BEGIN

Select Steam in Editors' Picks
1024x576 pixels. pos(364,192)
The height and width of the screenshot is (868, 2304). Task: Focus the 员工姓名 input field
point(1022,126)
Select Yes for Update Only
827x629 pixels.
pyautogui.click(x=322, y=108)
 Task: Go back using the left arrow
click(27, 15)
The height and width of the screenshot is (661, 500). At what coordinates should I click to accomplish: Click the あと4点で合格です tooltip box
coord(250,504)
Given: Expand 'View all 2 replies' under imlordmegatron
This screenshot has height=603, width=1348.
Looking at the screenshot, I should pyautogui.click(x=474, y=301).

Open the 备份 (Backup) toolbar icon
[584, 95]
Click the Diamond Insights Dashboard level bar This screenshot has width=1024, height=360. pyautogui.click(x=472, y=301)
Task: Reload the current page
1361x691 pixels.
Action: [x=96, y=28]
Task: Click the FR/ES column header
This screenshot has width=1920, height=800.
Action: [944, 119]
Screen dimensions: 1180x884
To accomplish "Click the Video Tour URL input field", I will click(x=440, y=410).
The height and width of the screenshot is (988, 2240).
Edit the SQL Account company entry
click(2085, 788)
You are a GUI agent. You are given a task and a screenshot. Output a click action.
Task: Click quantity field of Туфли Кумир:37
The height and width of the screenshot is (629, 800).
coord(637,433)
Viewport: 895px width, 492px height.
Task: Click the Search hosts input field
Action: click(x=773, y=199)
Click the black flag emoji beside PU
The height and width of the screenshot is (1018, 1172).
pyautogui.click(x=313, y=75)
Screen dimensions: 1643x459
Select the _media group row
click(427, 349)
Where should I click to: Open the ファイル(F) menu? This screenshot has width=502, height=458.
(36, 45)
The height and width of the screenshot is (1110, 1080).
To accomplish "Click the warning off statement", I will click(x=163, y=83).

END

» **REQUIREMENT**: Send back exactly the lines of the listing above, beginning at the line containing "The height and width of the screenshot is (1110, 1080)." and ending with the last. Add nothing.

» **REPLY TO THE EXERCISE**:
The height and width of the screenshot is (1110, 1080).
To accomplish "Click the warning off statement", I will click(x=163, y=83).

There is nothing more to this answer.